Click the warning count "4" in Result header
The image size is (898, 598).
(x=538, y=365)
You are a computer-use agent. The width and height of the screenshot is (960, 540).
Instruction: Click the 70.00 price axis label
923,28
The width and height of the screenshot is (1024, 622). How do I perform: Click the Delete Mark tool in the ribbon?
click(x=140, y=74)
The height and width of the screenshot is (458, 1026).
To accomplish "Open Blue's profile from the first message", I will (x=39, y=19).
----------
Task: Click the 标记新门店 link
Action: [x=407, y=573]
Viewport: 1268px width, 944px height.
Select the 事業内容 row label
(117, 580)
----------
Within the material above, output exactly the lines from the one with "The width and height of the screenshot is (1024, 622)." through the one with "The height and", end lines included, and nothing besides.

» **TASK OUTPUT**
The width and height of the screenshot is (1024, 622). How do I perform: Click the Delete Mark tool in the ribbon?
click(x=140, y=74)
The height and width of the screenshot is (458, 1026).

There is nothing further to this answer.